▶ [Work instructions] Write out exactly the lines from the first line of the records below through the line that contains "Click the Trennen", and stop there.

-------------------------

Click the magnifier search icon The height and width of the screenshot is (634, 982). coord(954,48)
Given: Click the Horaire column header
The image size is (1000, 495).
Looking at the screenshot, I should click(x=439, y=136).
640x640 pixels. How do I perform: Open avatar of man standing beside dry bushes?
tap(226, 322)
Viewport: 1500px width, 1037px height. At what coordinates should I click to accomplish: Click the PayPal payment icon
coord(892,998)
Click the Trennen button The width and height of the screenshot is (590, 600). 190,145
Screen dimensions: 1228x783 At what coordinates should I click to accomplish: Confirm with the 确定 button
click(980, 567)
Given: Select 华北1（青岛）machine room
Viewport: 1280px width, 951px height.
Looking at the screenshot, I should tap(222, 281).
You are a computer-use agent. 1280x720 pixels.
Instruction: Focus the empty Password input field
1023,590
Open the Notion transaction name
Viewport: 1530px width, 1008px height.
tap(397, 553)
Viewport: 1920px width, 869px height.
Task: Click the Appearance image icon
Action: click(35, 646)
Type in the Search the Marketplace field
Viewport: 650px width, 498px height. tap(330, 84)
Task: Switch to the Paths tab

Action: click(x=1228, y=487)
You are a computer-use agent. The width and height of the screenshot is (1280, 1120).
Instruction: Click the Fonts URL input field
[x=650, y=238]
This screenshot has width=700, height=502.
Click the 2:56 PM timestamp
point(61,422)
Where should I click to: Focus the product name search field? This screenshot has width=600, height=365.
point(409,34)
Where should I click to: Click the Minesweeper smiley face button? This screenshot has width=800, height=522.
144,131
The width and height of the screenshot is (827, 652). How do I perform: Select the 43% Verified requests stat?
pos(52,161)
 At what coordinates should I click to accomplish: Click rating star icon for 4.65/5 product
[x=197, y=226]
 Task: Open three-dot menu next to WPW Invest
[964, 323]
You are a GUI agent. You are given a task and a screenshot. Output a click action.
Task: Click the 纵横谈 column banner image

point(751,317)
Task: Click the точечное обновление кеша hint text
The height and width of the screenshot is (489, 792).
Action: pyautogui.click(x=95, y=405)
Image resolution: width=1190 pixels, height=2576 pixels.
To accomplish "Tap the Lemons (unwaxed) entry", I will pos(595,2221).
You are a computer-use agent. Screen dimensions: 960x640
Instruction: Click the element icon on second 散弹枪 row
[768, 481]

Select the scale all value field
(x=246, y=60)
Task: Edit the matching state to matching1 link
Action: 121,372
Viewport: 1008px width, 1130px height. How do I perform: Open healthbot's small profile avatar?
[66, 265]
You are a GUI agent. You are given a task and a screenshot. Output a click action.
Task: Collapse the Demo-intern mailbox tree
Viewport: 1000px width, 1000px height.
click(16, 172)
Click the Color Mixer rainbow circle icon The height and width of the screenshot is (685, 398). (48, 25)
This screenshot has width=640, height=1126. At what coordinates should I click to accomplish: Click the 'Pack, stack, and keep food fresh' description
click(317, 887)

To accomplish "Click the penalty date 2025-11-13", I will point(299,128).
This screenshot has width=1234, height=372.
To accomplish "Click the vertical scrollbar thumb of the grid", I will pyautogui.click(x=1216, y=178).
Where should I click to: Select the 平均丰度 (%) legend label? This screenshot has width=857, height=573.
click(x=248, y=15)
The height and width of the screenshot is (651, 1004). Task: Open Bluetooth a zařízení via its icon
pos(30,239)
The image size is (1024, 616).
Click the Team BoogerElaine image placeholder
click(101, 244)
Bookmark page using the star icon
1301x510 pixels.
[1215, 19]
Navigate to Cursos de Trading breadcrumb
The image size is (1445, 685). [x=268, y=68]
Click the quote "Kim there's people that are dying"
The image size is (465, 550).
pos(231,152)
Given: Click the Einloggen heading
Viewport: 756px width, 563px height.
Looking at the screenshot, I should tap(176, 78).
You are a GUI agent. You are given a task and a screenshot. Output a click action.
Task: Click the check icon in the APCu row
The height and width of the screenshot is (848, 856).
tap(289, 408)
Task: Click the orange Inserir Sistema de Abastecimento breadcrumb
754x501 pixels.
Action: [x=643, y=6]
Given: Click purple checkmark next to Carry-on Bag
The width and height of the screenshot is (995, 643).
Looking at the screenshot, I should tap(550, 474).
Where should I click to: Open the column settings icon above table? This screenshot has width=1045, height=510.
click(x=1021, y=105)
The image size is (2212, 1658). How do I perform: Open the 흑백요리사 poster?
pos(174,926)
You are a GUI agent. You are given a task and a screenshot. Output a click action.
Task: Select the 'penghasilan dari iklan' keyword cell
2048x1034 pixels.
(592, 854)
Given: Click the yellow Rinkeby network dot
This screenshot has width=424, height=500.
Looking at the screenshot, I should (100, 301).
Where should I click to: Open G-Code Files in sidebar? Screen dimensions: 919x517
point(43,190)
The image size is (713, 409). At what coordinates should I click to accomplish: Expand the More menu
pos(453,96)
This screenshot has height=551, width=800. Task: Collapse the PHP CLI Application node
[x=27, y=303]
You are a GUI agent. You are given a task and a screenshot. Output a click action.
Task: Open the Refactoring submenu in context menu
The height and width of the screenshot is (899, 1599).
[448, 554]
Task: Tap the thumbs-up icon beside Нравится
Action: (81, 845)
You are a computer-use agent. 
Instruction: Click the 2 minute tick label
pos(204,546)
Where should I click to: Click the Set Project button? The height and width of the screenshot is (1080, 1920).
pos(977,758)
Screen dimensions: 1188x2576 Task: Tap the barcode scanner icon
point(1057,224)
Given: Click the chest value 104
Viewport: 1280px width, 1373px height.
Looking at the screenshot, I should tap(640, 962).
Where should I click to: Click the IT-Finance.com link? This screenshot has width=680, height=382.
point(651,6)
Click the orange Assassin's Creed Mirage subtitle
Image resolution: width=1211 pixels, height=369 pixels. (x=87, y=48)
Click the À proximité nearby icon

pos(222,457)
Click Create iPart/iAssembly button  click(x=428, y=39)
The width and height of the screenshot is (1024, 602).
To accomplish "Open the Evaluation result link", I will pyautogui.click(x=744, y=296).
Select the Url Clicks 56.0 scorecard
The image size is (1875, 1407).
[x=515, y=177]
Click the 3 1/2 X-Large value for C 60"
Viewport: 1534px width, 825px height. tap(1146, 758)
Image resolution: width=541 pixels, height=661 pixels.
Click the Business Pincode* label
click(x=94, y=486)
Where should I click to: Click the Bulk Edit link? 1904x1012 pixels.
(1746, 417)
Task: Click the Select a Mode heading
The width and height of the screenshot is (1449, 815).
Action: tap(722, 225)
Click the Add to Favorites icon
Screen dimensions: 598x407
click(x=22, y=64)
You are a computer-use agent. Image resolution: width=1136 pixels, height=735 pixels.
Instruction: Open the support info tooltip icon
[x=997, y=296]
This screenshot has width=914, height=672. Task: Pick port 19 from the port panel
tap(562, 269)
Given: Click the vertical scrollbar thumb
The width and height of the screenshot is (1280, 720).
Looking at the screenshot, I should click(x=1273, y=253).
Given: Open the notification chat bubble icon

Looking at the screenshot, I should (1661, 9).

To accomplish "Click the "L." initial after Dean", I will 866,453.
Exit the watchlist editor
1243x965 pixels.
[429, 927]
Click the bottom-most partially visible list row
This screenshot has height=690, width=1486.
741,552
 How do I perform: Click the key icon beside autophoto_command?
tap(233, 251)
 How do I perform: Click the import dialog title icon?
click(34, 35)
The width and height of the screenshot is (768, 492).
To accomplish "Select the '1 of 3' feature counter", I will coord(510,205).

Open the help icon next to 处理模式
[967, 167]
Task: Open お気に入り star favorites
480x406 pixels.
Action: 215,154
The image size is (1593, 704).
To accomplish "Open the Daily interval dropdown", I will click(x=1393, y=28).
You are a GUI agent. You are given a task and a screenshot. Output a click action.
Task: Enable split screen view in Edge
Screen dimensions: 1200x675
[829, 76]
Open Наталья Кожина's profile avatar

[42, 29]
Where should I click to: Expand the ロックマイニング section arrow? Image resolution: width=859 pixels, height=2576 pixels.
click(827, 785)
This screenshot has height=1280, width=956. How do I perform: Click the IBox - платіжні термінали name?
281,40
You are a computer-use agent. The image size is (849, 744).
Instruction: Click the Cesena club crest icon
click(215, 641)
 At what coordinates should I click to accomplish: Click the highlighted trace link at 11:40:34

-------------------------

▶ [Result for this task]
Click the magnifier search icon The height and width of the screenshot is (634, 982). coord(954,48)
Given: Click the Horaire column header
The image size is (1000, 495).
Looking at the screenshot, I should click(x=439, y=136).
640x640 pixels. How do I perform: Open avatar of man standing beside dry bushes?
tap(226, 322)
Viewport: 1500px width, 1037px height. At what coordinates should I click to accomplish: Click the PayPal payment icon
coord(892,998)
Click the Trennen button The width and height of the screenshot is (590, 600). 190,145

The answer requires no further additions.